### Exercise goal:
For the material below, output exactly the span from the line with "You are a computer-use agent." to the line with "Instruction: Click the", including both, and nothing besides.

### Material for this exercise:
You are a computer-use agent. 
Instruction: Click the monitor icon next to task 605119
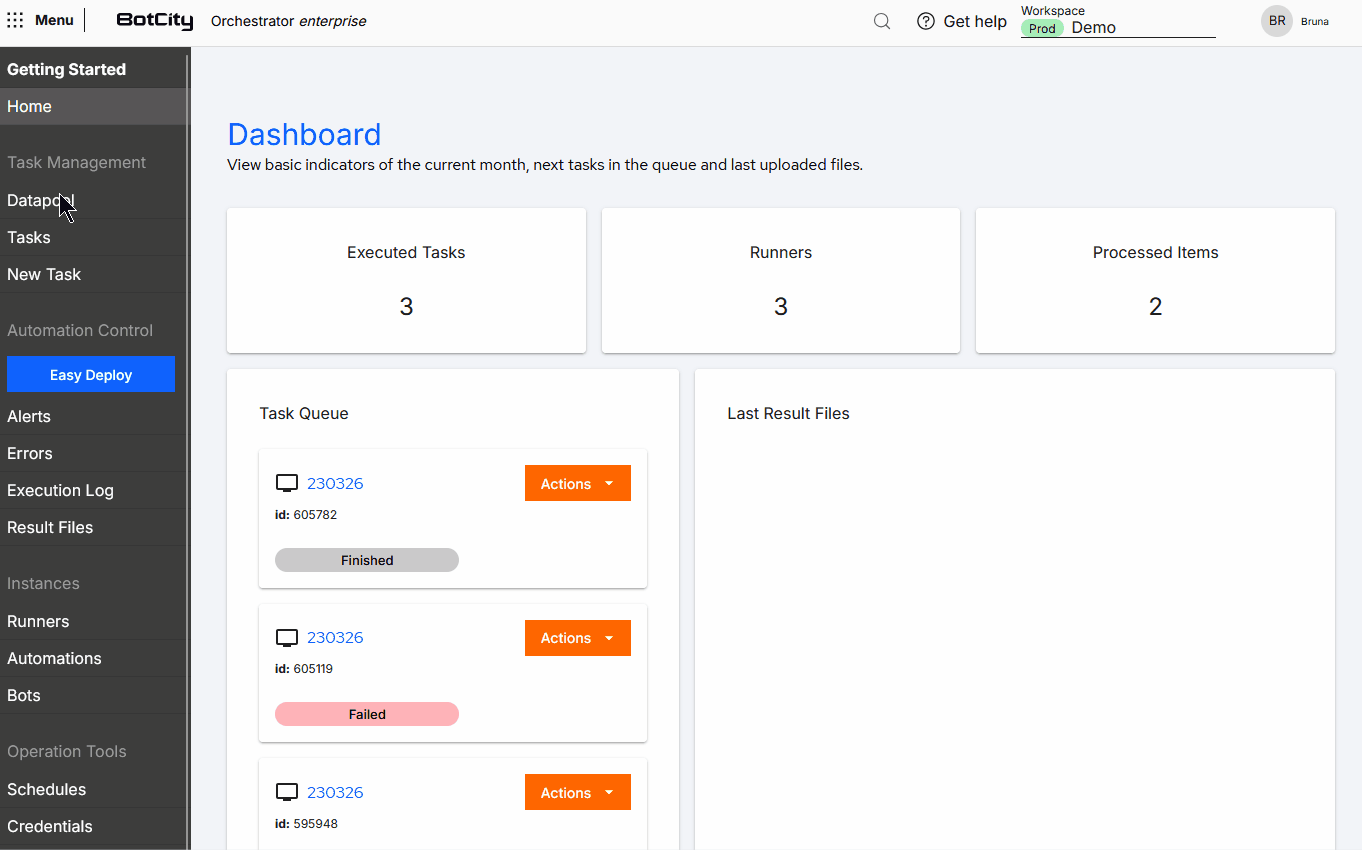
==
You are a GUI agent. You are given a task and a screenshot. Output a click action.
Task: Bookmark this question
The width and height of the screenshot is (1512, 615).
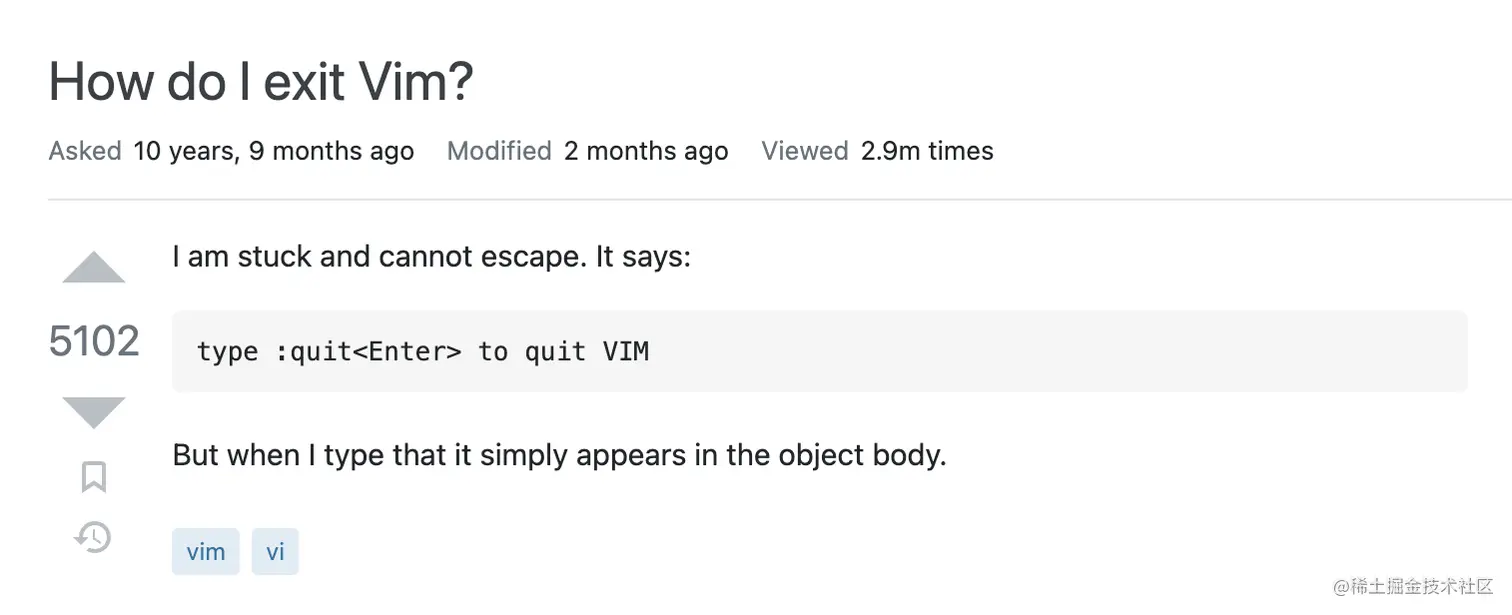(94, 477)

### Expected output:
You are a computer-use agent. 
Instruction: Click the monitor icon next to task 605119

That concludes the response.